All new media objects, whether created from scratch on computers or converted from analog media sources, are composed of digital code; they are numerical representations…. A new media object can be described formally (mathematically). —Lev Manovich, The Language of New Media

So far in this unit, we have drawn most of the examples from the rules of non-digital games. Even though we have an agenda to look at games across digital and non-digital media to understand what is common to all of them, that doesn't mean that there aren't some important distinctions to make. It is, in fact, on a formal level that some of the most pronounced differences between digital and non-digital games occur.

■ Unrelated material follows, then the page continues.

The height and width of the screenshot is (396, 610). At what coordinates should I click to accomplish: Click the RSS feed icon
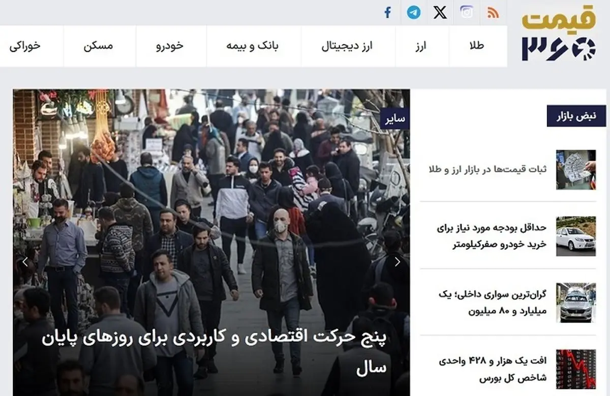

In Defining Games, we examined the particular qualities of digital games. In this section, we take a separate look at the formal systems of digital games to see how our three-part model of rules apply.


Rules as a Whole


If all games have rules, then it makes sense that digital games have rules too. What are the rules of a digital game? One answer is that the rules of a digital game are the same thing as the programming code that makes up the game. At first glance, this point of view seems to make sense. Program code is highly structural, like the rules of a game, and like rules, the code does seem to determine what a player can and cannot do in the context of a game.

As an example, take a Tic-Tac-Toe game that you play on a computer. On some level, the rules of this digital version of Tic-Tac-Toe have to be similar to the rules of the non-computer version of the game. Both games operate in the same general fashion, allowing players to alternate turns placing an X or an O in an empty square. At the same time, there are many other tasks that the code performs in the computer version of the game. The code has to manage the program's inputs and outputs (screen and mouse); the code has to interface with the operating system and memory of the computer. Are these sections of the code part of the rules as well?

The answer is no.The code of a computer game is not the exact same thing as its rules.The computer code is part of the medium that embodies the game, just like the written-out rules of Chutes and Ladders are embodied in the medium of printed ink on paper. But as with the rules of a non-digital game, in which aspects of the rules can be hidden "under the hood" on the constituative level, or pass unspoken on the implicit level, the rules of a digital game take a number of different forms. This means that although there is some overlap between the code of a game program and the rules of the game that the program makes possible, there is not a one-to-one correspondence between them.